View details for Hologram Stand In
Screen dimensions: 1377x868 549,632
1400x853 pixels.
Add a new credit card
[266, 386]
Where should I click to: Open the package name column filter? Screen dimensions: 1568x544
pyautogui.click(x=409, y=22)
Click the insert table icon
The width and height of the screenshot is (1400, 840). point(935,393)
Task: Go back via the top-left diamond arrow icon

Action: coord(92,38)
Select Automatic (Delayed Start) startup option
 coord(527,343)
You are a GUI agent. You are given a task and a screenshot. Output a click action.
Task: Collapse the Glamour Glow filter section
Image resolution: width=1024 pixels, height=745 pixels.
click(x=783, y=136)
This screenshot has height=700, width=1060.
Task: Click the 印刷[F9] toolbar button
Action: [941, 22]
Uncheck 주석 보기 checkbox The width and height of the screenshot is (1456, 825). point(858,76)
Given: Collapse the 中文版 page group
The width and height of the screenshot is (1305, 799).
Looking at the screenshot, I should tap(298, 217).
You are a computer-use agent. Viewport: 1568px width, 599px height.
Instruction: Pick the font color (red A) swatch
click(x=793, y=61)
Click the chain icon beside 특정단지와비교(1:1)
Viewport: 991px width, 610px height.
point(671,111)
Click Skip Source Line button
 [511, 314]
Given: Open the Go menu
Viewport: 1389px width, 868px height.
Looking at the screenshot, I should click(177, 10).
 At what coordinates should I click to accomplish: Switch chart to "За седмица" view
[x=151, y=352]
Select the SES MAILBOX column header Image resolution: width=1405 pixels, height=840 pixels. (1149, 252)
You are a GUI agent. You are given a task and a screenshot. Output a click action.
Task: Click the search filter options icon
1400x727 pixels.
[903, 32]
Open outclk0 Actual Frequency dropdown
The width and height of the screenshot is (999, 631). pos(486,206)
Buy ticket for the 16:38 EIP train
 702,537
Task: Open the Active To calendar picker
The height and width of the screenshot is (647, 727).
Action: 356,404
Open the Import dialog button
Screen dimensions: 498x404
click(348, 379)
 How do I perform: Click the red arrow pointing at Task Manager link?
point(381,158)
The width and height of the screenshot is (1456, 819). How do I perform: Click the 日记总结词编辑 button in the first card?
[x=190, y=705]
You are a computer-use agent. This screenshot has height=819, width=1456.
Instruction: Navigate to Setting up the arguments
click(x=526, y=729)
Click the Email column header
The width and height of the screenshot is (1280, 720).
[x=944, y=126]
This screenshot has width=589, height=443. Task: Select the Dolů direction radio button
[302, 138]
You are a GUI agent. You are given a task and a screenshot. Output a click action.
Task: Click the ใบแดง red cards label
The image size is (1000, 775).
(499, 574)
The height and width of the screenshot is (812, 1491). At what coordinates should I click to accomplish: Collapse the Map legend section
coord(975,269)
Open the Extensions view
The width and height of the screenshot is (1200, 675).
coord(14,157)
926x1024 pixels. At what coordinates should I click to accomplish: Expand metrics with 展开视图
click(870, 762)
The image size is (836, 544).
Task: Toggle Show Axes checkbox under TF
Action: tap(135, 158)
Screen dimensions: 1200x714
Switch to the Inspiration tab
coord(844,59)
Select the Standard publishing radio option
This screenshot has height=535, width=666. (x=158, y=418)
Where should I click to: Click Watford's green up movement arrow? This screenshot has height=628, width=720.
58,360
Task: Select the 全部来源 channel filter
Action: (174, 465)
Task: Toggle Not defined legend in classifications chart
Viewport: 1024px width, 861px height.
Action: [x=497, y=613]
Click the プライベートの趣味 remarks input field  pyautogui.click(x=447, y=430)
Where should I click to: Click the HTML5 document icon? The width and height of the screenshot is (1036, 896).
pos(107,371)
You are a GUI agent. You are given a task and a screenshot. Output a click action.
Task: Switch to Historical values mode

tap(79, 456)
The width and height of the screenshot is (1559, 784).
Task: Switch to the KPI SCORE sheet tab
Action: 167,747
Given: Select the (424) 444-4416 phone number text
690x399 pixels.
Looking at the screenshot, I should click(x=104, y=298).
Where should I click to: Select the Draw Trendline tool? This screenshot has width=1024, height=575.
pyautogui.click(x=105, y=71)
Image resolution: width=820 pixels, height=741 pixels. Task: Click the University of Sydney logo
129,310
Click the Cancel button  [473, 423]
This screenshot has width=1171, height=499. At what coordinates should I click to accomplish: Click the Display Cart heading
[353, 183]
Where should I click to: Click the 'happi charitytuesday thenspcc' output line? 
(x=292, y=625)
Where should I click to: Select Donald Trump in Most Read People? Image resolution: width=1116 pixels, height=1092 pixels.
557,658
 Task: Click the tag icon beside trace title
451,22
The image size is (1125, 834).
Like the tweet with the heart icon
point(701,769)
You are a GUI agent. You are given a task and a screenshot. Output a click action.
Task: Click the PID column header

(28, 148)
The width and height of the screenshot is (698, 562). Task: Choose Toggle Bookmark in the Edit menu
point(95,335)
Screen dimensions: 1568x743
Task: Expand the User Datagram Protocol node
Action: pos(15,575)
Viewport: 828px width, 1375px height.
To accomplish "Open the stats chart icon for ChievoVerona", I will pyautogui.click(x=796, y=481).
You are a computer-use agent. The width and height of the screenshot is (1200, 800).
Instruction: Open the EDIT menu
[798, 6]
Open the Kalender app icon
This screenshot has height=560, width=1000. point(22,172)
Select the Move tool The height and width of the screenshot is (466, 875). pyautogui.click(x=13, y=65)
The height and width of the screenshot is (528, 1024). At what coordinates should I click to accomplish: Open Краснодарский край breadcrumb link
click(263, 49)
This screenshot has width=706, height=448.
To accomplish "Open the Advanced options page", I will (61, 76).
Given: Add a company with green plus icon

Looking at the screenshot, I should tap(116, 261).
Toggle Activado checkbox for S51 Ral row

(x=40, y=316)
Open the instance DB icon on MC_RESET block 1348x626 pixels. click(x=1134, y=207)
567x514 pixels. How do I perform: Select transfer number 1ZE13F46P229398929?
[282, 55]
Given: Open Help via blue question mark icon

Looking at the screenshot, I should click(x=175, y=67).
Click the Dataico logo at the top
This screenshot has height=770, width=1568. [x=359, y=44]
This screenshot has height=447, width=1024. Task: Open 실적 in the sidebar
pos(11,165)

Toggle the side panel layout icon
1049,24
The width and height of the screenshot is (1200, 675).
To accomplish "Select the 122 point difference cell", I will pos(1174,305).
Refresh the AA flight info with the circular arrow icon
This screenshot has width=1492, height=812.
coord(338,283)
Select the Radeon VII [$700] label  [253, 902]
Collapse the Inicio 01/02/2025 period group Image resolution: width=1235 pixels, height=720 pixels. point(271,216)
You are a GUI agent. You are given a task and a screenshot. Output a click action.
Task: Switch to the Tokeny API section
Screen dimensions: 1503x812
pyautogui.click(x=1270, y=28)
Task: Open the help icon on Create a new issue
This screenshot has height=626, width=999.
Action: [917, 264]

YOUR GOAL> Write out all the lines above again, substituting "desktop assistant" for "GUI agent" everywhere it occurs and leaving everything else unchanged.

RESULT OF THIS TASK>
View details for Hologram Stand In
Screen dimensions: 1377x868 549,632
1400x853 pixels.
Add a new credit card
[266, 386]
Where should I click to: Open the package name column filter? Screen dimensions: 1568x544
pyautogui.click(x=409, y=22)
Click the insert table icon
The width and height of the screenshot is (1400, 840). point(935,393)
Task: Go back via the top-left diamond arrow icon

Action: coord(92,38)
Select Automatic (Delayed Start) startup option
 coord(527,343)
You are a desktop assistant. You are given a task and a screenshot. Output a click action.
Task: Collapse the Glamour Glow filter section
Image resolution: width=1024 pixels, height=745 pixels.
click(x=783, y=136)
This screenshot has height=700, width=1060.
Task: Click the 印刷[F9] toolbar button
Action: [941, 22]
Uncheck 주석 보기 checkbox The width and height of the screenshot is (1456, 825). point(858,76)
Given: Collapse the 中文版 page group
The width and height of the screenshot is (1305, 799).
Looking at the screenshot, I should tap(298, 217).
You are a computer-use agent. Viewport: 1568px width, 599px height.
Instruction: Pick the font color (red A) swatch
click(x=793, y=61)
Click the chain icon beside 특정단지와비교(1:1)
Viewport: 991px width, 610px height.
point(671,111)
Click Skip Source Line button
 [511, 314]
Given: Open the Go menu
Viewport: 1389px width, 868px height.
Looking at the screenshot, I should click(177, 10).
 At what coordinates should I click to accomplish: Switch chart to "За седмица" view
[x=151, y=352]
Select the SES MAILBOX column header Image resolution: width=1405 pixels, height=840 pixels. (1149, 252)
You are a desktop assistant. You are given a task and a screenshot. Output a click action.
Task: Click the search filter options icon
1400x727 pixels.
[903, 32]
Open outclk0 Actual Frequency dropdown
The width and height of the screenshot is (999, 631). pos(486,206)
Buy ticket for the 16:38 EIP train
 702,537
Task: Open the Active To calendar picker
The height and width of the screenshot is (647, 727).
Action: 356,404
Open the Import dialog button
Screen dimensions: 498x404
click(348, 379)
 How do I perform: Click the red arrow pointing at Task Manager link?
point(381,158)
The width and height of the screenshot is (1456, 819). How do I perform: Click the 日记总结词编辑 button in the first card?
[x=190, y=705]
You are a computer-use agent. This screenshot has height=819, width=1456.
Instruction: Navigate to Setting up the arguments
click(x=526, y=729)
Click the Email column header
The width and height of the screenshot is (1280, 720).
[x=944, y=126]
This screenshot has width=589, height=443. Task: Select the Dolů direction radio button
[302, 138]
You are a desktop assistant. You are given a task and a screenshot. Output a click action.
Task: Click the ใบแดง red cards label
The image size is (1000, 775).
(499, 574)
The height and width of the screenshot is (812, 1491). At what coordinates should I click to accomplish: Collapse the Map legend section
coord(975,269)
Open the Extensions view
The width and height of the screenshot is (1200, 675).
coord(14,157)
926x1024 pixels. At what coordinates should I click to accomplish: Expand metrics with 展开视图
click(870, 762)
The image size is (836, 544).
Task: Toggle Show Axes checkbox under TF
Action: tap(135, 158)
Screen dimensions: 1200x714
Switch to the Inspiration tab
coord(844,59)
Select the Standard publishing radio option
This screenshot has height=535, width=666. (x=158, y=418)
Where should I click to: Click Watford's green up movement arrow? This screenshot has height=628, width=720.
58,360
Task: Select the 全部来源 channel filter
Action: (174, 465)
Task: Toggle Not defined legend in classifications chart
Viewport: 1024px width, 861px height.
Action: [x=497, y=613]
Click the プライベートの趣味 remarks input field  pyautogui.click(x=447, y=430)
Where should I click to: Click the HTML5 document icon? The width and height of the screenshot is (1036, 896).
pos(107,371)
You are a desktop assistant. You are given a task and a screenshot. Output a click action.
Task: Switch to Historical values mode

tap(79, 456)
The width and height of the screenshot is (1559, 784).
Task: Switch to the KPI SCORE sheet tab
Action: 167,747
Given: Select the (424) 444-4416 phone number text
690x399 pixels.
Looking at the screenshot, I should click(x=104, y=298).
Where should I click to: Select the Draw Trendline tool? This screenshot has width=1024, height=575.
pyautogui.click(x=105, y=71)
Image resolution: width=820 pixels, height=741 pixels. Task: Click the University of Sydney logo
129,310
Click the Cancel button  [473, 423]
This screenshot has width=1171, height=499. At what coordinates should I click to accomplish: Click the Display Cart heading
[353, 183]
Where should I click to: Click the 'happi charitytuesday thenspcc' output line? 
(x=292, y=625)
Where should I click to: Select Donald Trump in Most Read People? Image resolution: width=1116 pixels, height=1092 pixels.
557,658
 Task: Click the tag icon beside trace title
451,22
The image size is (1125, 834).
Like the tweet with the heart icon
point(701,769)
You are a desktop assistant. You are given a task and a screenshot. Output a click action.
Task: Click the PID column header

(28, 148)
The width and height of the screenshot is (698, 562). Task: Choose Toggle Bookmark in the Edit menu
point(95,335)
Screen dimensions: 1568x743
Task: Expand the User Datagram Protocol node
Action: pos(15,575)
Viewport: 828px width, 1375px height.
To accomplish "Open the stats chart icon for ChievoVerona", I will pyautogui.click(x=796, y=481).
You are a computer-use agent. The width and height of the screenshot is (1200, 800).
Instruction: Open the EDIT menu
[798, 6]
Open the Kalender app icon
This screenshot has height=560, width=1000. point(22,172)
Select the Move tool The height and width of the screenshot is (466, 875). pyautogui.click(x=13, y=65)
The height and width of the screenshot is (528, 1024). At what coordinates should I click to accomplish: Open Краснодарский край breadcrumb link
click(263, 49)
This screenshot has width=706, height=448.
To accomplish "Open the Advanced options page", I will (61, 76).
Given: Add a company with green plus icon

Looking at the screenshot, I should tap(116, 261).
Toggle Activado checkbox for S51 Ral row

(x=40, y=316)
Open the instance DB icon on MC_RESET block 1348x626 pixels. click(x=1134, y=207)
567x514 pixels. How do I perform: Select transfer number 1ZE13F46P229398929?
[282, 55]
Given: Open Help via blue question mark icon

Looking at the screenshot, I should click(x=175, y=67).
Click the Dataico logo at the top
This screenshot has height=770, width=1568. [x=359, y=44]
This screenshot has height=447, width=1024. Task: Open 실적 in the sidebar
pos(11,165)

Toggle the side panel layout icon
1049,24
The width and height of the screenshot is (1200, 675).
To accomplish "Select the 122 point difference cell", I will pos(1174,305).
Refresh the AA flight info with the circular arrow icon
This screenshot has width=1492, height=812.
coord(338,283)
Select the Radeon VII [$700] label  [253, 902]
Collapse the Inicio 01/02/2025 period group Image resolution: width=1235 pixels, height=720 pixels. point(271,216)
You are a desktop assistant. You are given a task and a screenshot. Output a click action.
Task: Switch to the Tokeny API section
Screen dimensions: 1503x812
pyautogui.click(x=1270, y=28)
Task: Open the help icon on Create a new issue
This screenshot has height=626, width=999.
Action: [917, 264]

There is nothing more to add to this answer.